LOOK BETTER QUALITY THIS TIME
Anyways if you were just here for the hair, go ‘head and X out now
I guess I’ve been having constant “romantic stress” in my life since about like, 2009. I dated a kid, my first love, for over a year and, during that, abused him emotionally (since I was young, abused by my family, and didn’t know any better). Consequently, we broke up after that. During that time, I fell into a bit of extra depression, lost all my friends, and hit rock bottom. Then I started getting counseling, broke out of my abusive nature, became happy, and here I am.
But, the story isn’t *really* over.
I dated a few people shortly while I was away from the ex, one “wasn’t allowed to date”, forcefully enticed me into sexual contact, made fun of the way my ladybits smelled (what are they supposed to smell like? roses?) and then left to go see his girlfriend!… funny how that works. THe next one was rather boring and was only interested in kissing- whether I wanted to or not. Yikes.
During the time we were apart, the ex dated another girl- my best friend, and also my first same-sex romantic interest. She then cheated on him. Shortly after they broke up because of said cheating, the ex returned to me and we dated, me being better, and I expected the best.
After all, I was better- the issue that broke us up. Shouldn’t it be better?
Wrong. The abuse that rubbed off on me rubbed off on him. And consequently ruined our relationship, because now his anger issues are thoroughly worse, to the point he’d get angry at me and not understand why and just ignore me.
And god, I feel like an idiot. I tried, through 3 breakups, to keep staying by him, to help him, to get him to be okay like I did when he dumped me the FIRST time.
But, no.
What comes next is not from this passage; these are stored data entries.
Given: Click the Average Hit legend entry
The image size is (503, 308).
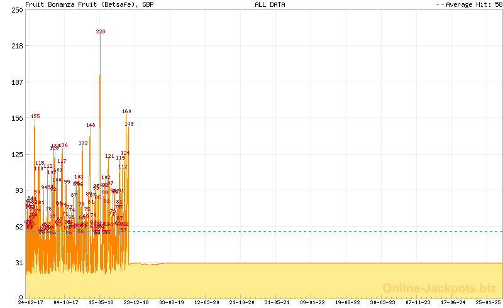Looking at the screenshot, I should 469,4.
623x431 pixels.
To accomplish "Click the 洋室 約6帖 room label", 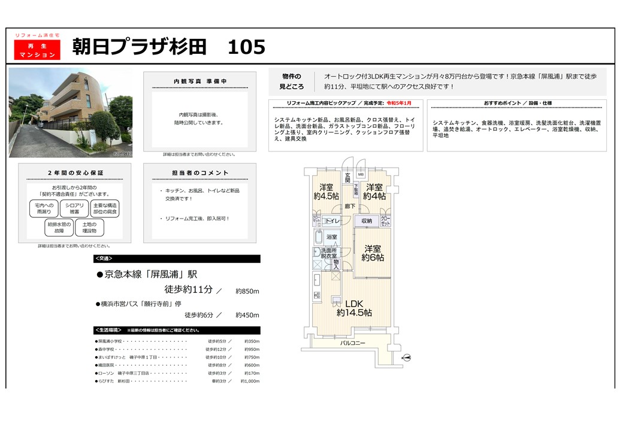I will [x=374, y=253].

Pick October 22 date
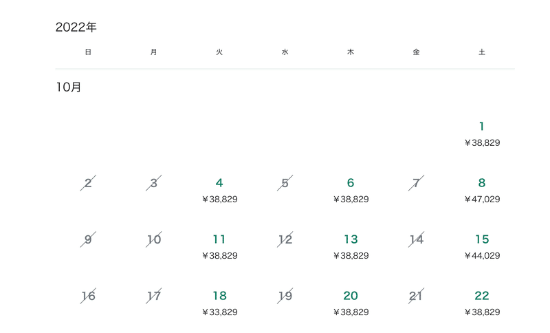482,303
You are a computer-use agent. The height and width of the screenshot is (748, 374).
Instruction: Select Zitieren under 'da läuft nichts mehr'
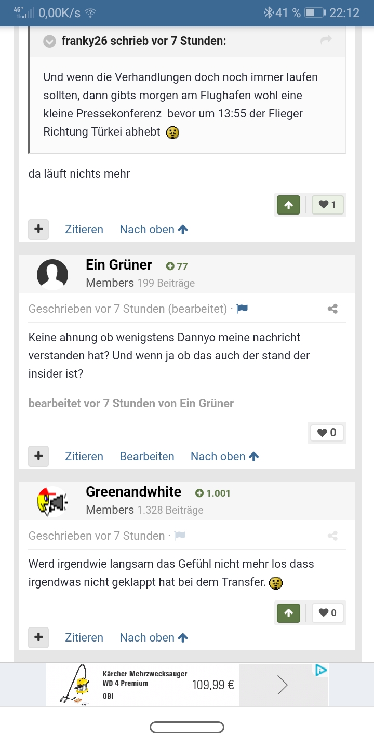[84, 229]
It’s all lost.
So we broke up again. And now I’m single. And I thought it would suck, but I’m happy, and I thought maybe I could find new guys to date to remind me that he’s not the only one that I can love/be loved by.
And a few of the guys I liked and I knew also liked me, I tried for.
Two of them that liked me randomly said no to dating me despite the feelings
and one already has an abusive girlfriend (and possibly std’s, or so says his computer history….from her, since she sleeps around a lot)
the only people interested in me currently are older men, and mostly for sexual reasons. The funny thing is, I’ve never found myself particularily attractive, rather hovering around the middle of the spectrum, since all through middle school I was told I was too manly and ugly.
so, uhm… I’mjust feeling really not-self-confident at the moment and kind of still don’t think I’m attractive, even though numerous ADULTS keep telling me I am. I’m not sure why it’s all older people, but I guess I’m fllattered. Maybe I should adjust my age group to older people anyways, since I’m going to college next year.
I don’t know. I’m very stressed out and feeling not-good-enough, which is typical for me when I drop into moods.
I just want something romantic to work out for once and not be so stressfull. I want to be good enough to recieve that sort of thing.
I know it's kinda mopey, but just wanted to write some stuff out.